--- What the exercise asks ---
Return, with both end lines included, exactly what the data below holds from the line with "Image resolution: width=327, height=2576." through the line with "CATALOGUE (296, 674)", though not the pictures.

----------------------------------------

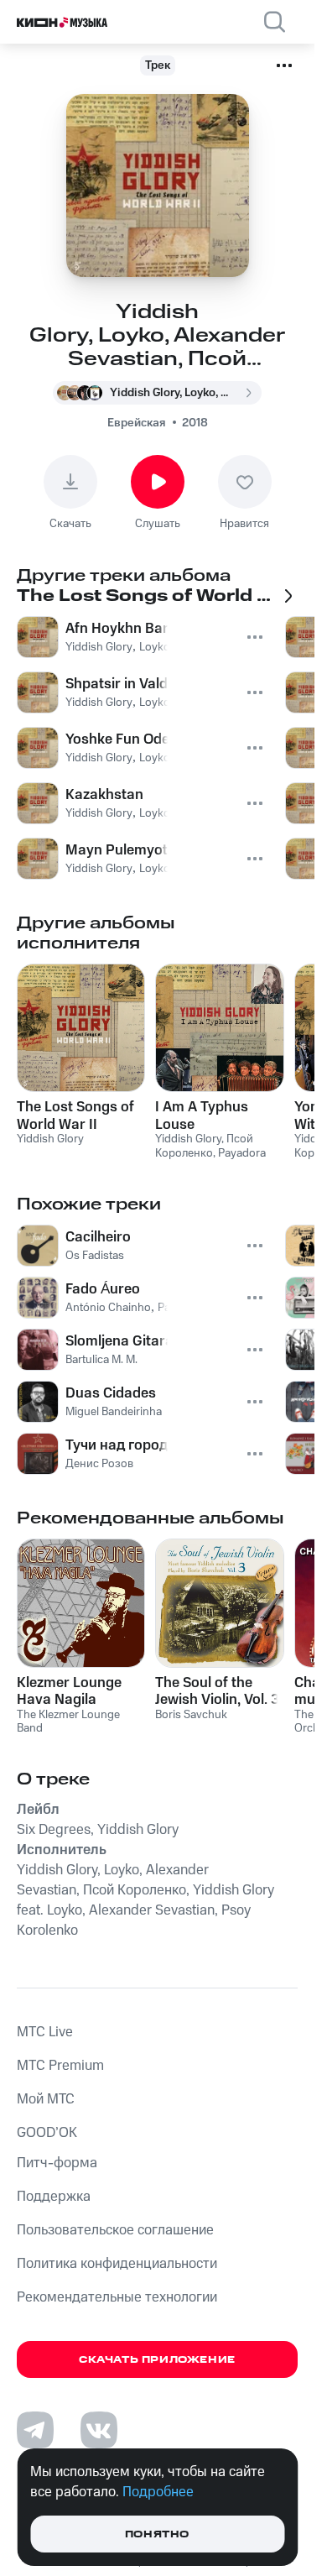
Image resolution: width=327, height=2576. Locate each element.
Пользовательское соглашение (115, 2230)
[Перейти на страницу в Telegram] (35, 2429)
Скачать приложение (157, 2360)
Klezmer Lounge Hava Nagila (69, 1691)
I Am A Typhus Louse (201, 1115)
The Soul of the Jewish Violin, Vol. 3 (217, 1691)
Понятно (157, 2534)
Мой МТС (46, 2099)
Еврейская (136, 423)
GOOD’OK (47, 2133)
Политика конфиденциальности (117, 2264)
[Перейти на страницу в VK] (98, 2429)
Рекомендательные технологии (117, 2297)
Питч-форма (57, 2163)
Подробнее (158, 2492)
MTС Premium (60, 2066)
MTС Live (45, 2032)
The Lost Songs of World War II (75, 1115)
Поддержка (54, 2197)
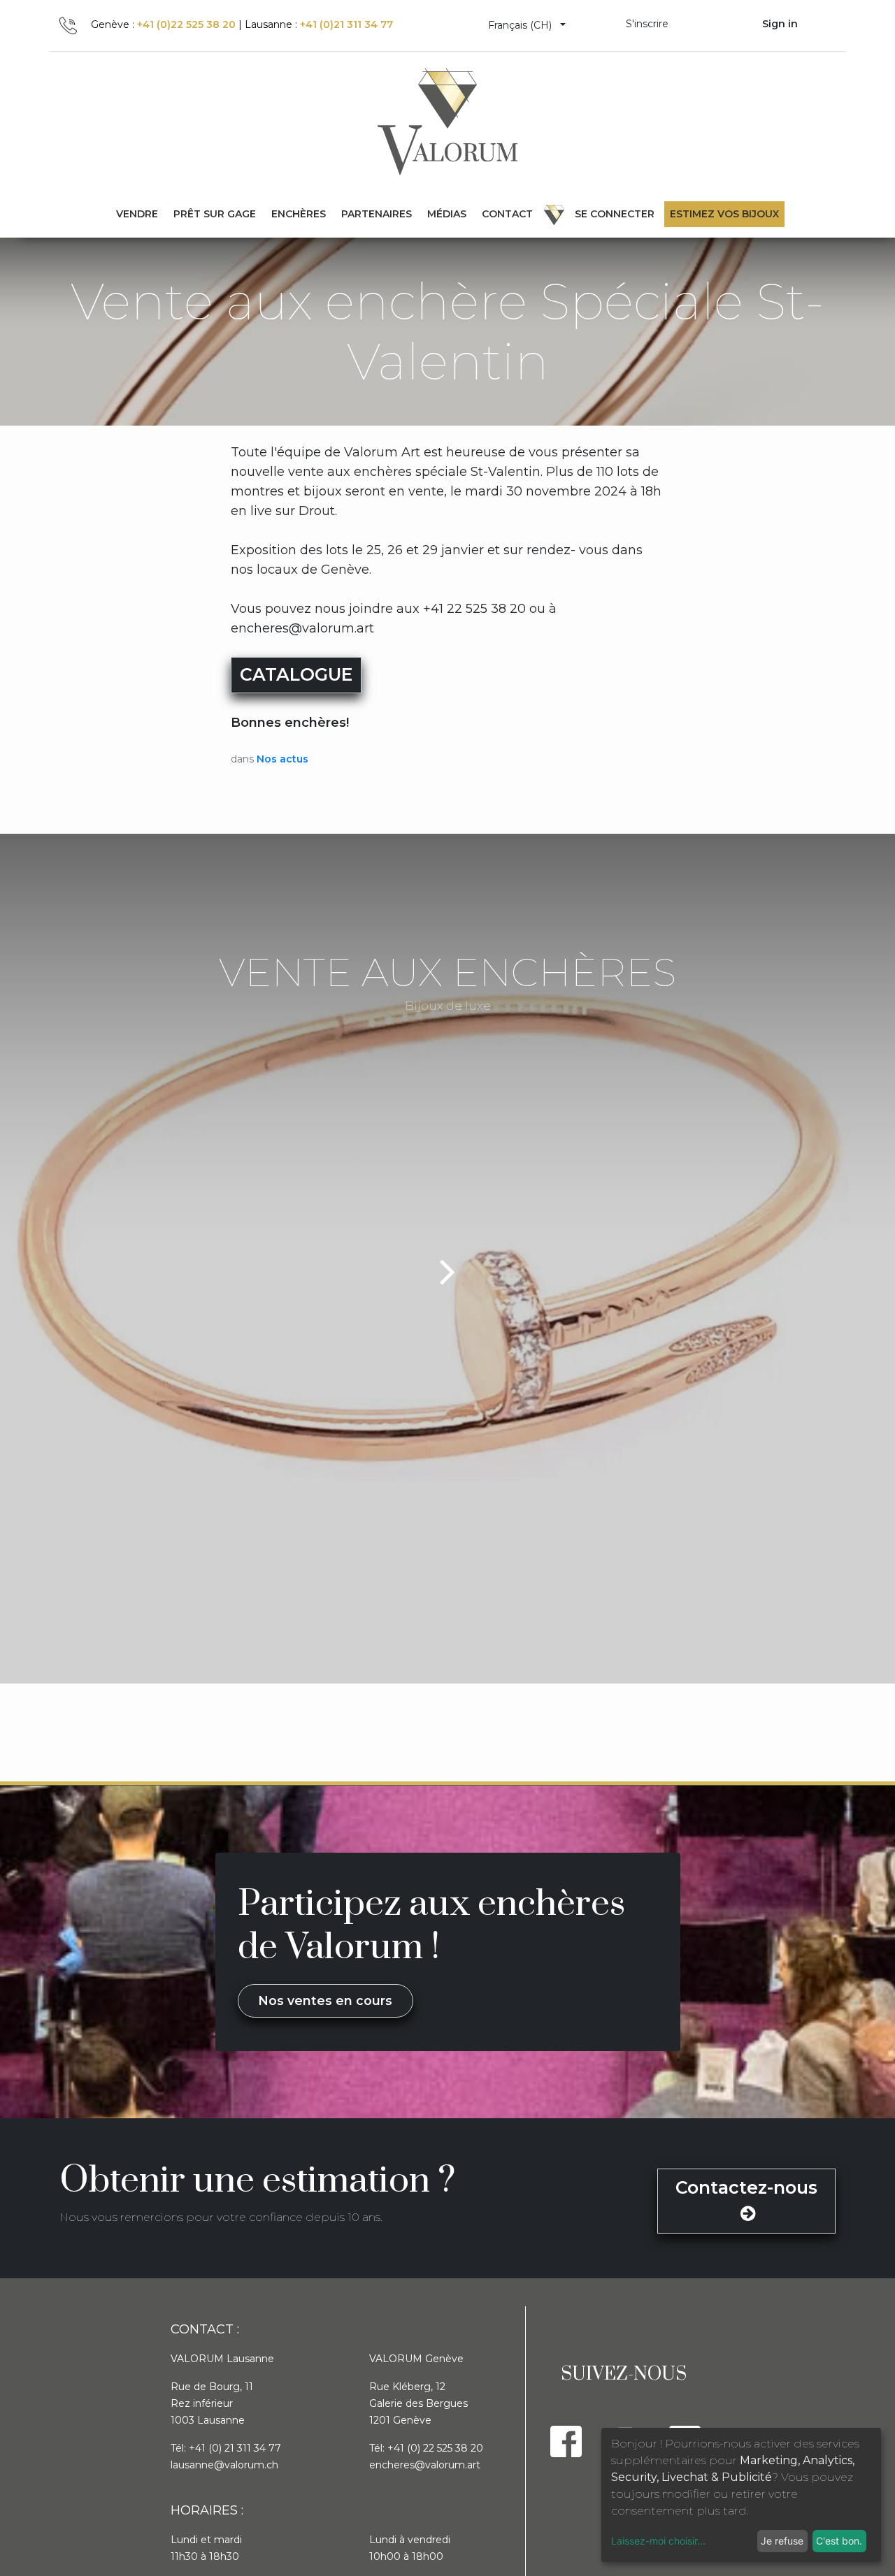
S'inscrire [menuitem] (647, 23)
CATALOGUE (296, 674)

----------------------------------------

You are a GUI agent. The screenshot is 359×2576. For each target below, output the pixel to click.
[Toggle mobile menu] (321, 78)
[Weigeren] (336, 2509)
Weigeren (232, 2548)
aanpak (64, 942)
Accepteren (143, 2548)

----------------------------------------

--- Final answer ---
Image resolution: width=327, height=2576. Locate each element.
Пользовательское соглашение (115, 2230)
[Перейти на страницу в Telegram] (35, 2429)
Скачать приложение (157, 2360)
Klezmer Lounge Hava Nagila (69, 1691)
I Am A Typhus Louse (201, 1115)
The Soul of the Jewish Violin, Vol. 3 (217, 1691)
Понятно (157, 2534)
Мой МТС (46, 2099)
Еврейская (136, 423)
GOOD’OK (47, 2133)
Политика конфиденциальности (117, 2264)
[Перейти на страницу в VK] (98, 2429)
Рекомендательные технологии (117, 2297)
Питч-форма (57, 2163)
Подробнее (158, 2492)
MTС Premium (60, 2066)
MTС Live (45, 2032)
The Lost Songs of World War II (75, 1115)
Поддержка (54, 2197)
S'inscrire [menuitem] (647, 23)
CATALOGUE (296, 674)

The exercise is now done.